An agronomist, who is familiar with Sumatera’s soil profile, noted that it is a typical characteristic of unmanaged peat. In a separate interview at a coffeeshop, he explained the difference between unmanaged and managed peat.
He drew an analogy by comparing the cross-section profiles of a traditional Indonesian sponge cake called bahulu and that of a dense layer cake.
He bit into the bahulu and pointed to the cross section of the sponge cake. He asked, “Can you see the big holes? This is like the profile of unmanaged peat.”
He then flattened the sponge cake between his palms. “When there is considerable soil compaction by heavy machinery, the big holes in the peat become small holes and the top soil layer is compressed and become dense like a layer cake.
“The compaction enhances capillary rise, resulting in higher water-filled pore space in the peat.
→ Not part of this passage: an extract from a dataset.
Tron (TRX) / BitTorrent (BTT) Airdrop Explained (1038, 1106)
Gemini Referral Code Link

That means the water from the bottom of the peat seeps up and moisten the top soil, therefore making it less flammable,” he said.
“So, even if there was an accidental fire ignited by carelessly thrown cigarette butts in times of drought, it is unlikely to spread because the compacted peat soil is moist,” he said.
After a break, the media entourage moved on to another plot of unmanaged peat outside Sime Darby’s estates.
This time, a corn farmer named Suswono, 45, was present to answer media queries when we docked from our mini-speedboats by the side of the canal.
He admitted that the field of maize he was tilling was cleared by open burning three months ago. He then added that it was his friend’s doing and not his.
Asked if he knew that fire on unmanaged peat spreads and smoulders underground, his eyes widened.
It then became apparent that it is timely for Sime Darby to intensify its communication campaign to surrounding villagers in Riau on the extensive damage of open burning.
The corn farmer listened attentively as Sahfengi explained that Sime Darby had formed a volunteer group named Masyarakat Peduli Api (MPA) or Community Against Open Burning.
Volunteers among the villagers are recruited to spread the word against open burning. Sahfengi said Sime Darby’s team of firefighters will continue to engage with MPA volunteers to spread the word on the health dangers and extensive damage of open burning.
“We set up MPA last year and in the years to come we’ll intensify the campaign to neighbouring villagers on the dangers of open burning to health. We hope to also raise awareness on best practices in peat agriculture among the community here,” Sahfengi said.